A week after birth I started to feel unwell, and eventually we had to ring the doctor as I was feverish. I was told to go back to the ante natal ward. Cue lots of tears because I was worried I wouldn’t be able to feed my baby if I was in hospital. It suddenly dawned on me that now i possibly couldn’t feed her, I REALLY want to be able to carry on breastfeeding. Luckily I could. I was hooked up to an IV drip to give me two days of antibiotics as I had an infection from birth.  This put a further spanner in the works as it proved difficult to lift my baby to feed with tubes and needles in my hand, so my husband had to assist each feed. Literally just felt like one challenge after another! Back on the muffins from the hospital cafe, these were a saving grace!

 

When we finally got home again, we got back into the swing of the feeding. And gradually, the pain started to subside and I didn’t feel a resentment towards her every time she wanted to eat. It was also at this time that I attend a breastfeeding cafe. I went into the Hall where this was held, with a really bad attitude, thinking how on earth could this help, I’m really sulking at this point and just want to go home again. Luckily my husband pushed me through the doors and I sat down, with a biscuit and hot tea placed in my hands. On that day, my level of confidence change immediately because I was surrounded by loads of breastfeeding mothers going through the exact same thing. So we all sat there with our nipples hanging out drinking tea. Honestly it was liberating and a game changer. And I was going to do this breastfeeding thing. With this change in confidence, I felt able to feed in public and as the pain reduced day by day, I was now getting into the swing of things. I COULD DO THIS!

 

Fast forward a couple of months and I don’t even need my cover, I couldn’t care less if someone sees a flash of boob, by baby is hungry.
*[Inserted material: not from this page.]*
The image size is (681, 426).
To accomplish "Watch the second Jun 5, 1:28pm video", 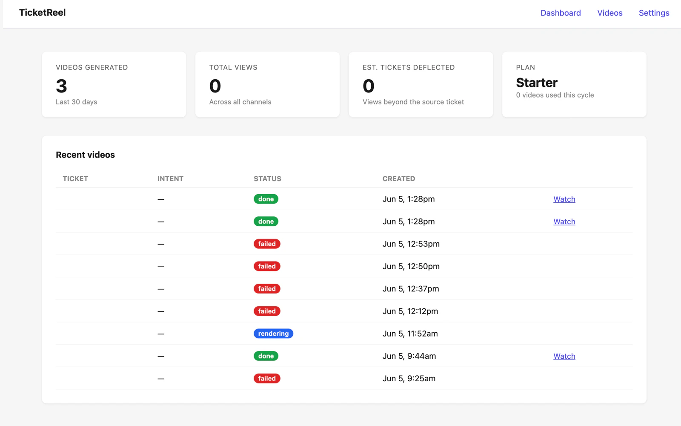I will pyautogui.click(x=564, y=222).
My husband had his response ready for anyone who might object or pass comment. But actually he’s never had to pull this out of the bag. Honestly it almost started to become funny, the places you could breastfeed a baby. London Bridge station concourse, a park bench, in a lay-by, in the car. Just whip it out and you’re done. It was all worth it to feed that little human, who by now was doing so well from mummas milk that she had rolls like the Michelin man.

 

To my utter amazement we’ve managed 6 months of breastfeeding exclusively and I honestly couldn’t be more proud of myself. It’s been teamwork with all three of us but it’s worked, we did it, and now I think I’m going to carry on until, well, I’m not sure when, but we’re carrying on.

 

It’s been the best journey of my life and has cemented such a lovely relationship between my baby girl and I. It’s also just reminded me of how great my husband is. He’s been so supportive of this journey and I wouldn’t have been able to continue without him.

 

I don’t want to brag but WE SMASHED IT. CHEERS, CLAPPING, CHAMPAGNE. Take a bow.